January 1993 was a truly bad month for Zoë Baird. The 40-year-old Connecticut attorney had just been tapped for appointment to attorney general by newly elected president Bill Clinton. The future was bright for Baird. Should the Senate confirmation hearing go smoothly (and there was no indication it wouldn't), Zoë Baird would become the United States' first female attorney general. The hearings, it turned out, would not go smoothly.
Following the election, after Baird knew Clinton was planning on installing her in his White House, she fired a Guatemalan couple who'd worked as her driver and housekeeper from 1990 to 1992. Both were illegal immigrants; they knew it, Baird knew it and, most importantly, the Clinton camp knew it. Baird had told her friend and Clinton's selected secretary of state, Warren Christopher, about her undocumented workers during a meeting in Little Rock, Ark. The Clinton transition team initially thought little about the matter. "Everybody does it," one aide later remarked [source: Smolowe].
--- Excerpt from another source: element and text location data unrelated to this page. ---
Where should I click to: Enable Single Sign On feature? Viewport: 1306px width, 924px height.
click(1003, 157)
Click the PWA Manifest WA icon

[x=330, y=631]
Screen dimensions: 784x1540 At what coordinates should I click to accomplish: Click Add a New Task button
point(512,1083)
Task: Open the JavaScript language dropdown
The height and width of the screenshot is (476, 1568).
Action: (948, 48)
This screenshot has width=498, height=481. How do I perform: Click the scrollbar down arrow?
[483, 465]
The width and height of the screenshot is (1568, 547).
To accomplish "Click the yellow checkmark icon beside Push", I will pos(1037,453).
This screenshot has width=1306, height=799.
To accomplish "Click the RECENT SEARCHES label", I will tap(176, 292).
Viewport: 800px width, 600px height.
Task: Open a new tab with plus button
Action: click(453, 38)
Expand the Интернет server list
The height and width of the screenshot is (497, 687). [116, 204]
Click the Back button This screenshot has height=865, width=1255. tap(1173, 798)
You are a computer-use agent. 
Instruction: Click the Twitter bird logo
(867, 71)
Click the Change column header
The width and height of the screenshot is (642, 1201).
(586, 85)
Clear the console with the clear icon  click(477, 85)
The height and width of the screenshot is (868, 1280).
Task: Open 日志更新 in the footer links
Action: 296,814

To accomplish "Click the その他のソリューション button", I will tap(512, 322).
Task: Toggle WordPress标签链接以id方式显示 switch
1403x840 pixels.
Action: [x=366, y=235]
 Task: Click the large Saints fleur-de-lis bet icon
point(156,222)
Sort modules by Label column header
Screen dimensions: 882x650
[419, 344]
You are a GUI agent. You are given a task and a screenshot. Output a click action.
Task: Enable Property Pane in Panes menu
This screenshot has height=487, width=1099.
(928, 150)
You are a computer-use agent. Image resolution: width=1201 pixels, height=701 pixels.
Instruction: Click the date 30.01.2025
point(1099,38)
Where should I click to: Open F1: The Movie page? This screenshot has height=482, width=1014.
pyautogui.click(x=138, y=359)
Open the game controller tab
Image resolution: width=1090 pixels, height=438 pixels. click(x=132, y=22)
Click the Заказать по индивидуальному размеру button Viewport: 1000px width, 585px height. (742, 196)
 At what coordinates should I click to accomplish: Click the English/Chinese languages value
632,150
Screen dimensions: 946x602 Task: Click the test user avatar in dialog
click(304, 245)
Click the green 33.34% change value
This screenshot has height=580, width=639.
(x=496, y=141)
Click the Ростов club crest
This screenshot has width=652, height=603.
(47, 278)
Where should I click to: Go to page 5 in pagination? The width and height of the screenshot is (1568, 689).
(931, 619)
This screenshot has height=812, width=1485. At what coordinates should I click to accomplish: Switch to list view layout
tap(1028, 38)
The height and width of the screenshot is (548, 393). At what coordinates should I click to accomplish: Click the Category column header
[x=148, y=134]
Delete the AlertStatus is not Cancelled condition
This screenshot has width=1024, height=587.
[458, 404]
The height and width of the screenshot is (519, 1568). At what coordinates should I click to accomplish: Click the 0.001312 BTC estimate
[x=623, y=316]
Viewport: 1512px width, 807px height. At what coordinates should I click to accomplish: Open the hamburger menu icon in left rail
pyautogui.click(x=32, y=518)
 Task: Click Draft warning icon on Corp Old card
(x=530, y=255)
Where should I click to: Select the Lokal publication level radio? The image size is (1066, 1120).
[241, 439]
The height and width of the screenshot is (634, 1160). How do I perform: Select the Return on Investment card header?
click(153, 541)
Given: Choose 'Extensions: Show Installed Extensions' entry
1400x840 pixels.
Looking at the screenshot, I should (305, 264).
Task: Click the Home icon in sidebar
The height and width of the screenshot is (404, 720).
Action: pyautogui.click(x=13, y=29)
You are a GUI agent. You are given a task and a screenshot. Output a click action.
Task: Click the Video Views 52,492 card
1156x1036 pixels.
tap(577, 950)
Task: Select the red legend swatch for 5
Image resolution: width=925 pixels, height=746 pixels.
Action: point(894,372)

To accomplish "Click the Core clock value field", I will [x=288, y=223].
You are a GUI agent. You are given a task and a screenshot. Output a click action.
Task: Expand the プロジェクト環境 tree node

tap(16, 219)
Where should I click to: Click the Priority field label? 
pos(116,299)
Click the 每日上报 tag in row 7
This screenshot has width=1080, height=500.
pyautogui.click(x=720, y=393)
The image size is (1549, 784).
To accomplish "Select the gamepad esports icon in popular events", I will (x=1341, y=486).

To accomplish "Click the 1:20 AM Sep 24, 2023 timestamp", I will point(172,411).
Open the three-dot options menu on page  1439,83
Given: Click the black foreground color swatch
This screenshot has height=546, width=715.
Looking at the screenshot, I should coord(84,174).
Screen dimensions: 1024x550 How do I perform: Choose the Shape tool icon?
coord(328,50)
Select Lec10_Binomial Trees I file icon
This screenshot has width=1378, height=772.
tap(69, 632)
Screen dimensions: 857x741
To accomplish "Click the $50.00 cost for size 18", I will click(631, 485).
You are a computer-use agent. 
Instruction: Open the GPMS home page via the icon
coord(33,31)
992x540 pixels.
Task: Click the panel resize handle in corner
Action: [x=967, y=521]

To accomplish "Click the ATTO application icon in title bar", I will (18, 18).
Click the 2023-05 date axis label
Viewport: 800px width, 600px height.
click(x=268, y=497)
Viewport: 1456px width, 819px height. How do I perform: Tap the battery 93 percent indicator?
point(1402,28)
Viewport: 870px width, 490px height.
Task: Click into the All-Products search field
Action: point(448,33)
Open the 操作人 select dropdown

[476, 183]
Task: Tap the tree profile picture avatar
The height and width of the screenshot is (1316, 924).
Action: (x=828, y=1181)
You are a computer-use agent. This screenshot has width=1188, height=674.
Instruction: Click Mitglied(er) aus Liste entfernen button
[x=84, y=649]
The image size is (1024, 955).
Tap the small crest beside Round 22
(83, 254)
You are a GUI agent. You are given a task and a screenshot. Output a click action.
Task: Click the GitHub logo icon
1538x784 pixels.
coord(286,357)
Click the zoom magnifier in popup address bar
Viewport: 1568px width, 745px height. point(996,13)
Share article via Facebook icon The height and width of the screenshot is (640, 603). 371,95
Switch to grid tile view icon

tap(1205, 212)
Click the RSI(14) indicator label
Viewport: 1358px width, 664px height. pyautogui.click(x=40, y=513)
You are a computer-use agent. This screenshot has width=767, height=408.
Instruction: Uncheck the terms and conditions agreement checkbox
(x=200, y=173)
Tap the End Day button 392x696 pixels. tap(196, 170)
The press immediately took collective issue with Baird's actions. On Jan. 14, the New York Times ran a front page story on Baird's hiring of illegal workers and the inherent tax evasion she'd committed by failing to file payroll taxes on the wages she paid the couple [source: Borelli]. Unfortunately, Baird's Senate confirmation hearing -- the legislative branch's means of vetting candidates for presidential appointments -- was already underway. In one day, Sen. Paul Simon of Illinois received more than 1,000 calls from his constituents, many demanding his vote against Baird's confirmation [source: Smolowe].
The public had spoken; Baird would not do as attorney general. Before the Senate could reject the nomination, however, she withdrew her name from consideration. It took President Clinton two more tries before the Senate confirmed Janet Reno as his administration's attorney general. It would take nearly nine months after the Baird debacle to fill all of Clinton's appointed positions [source: Light].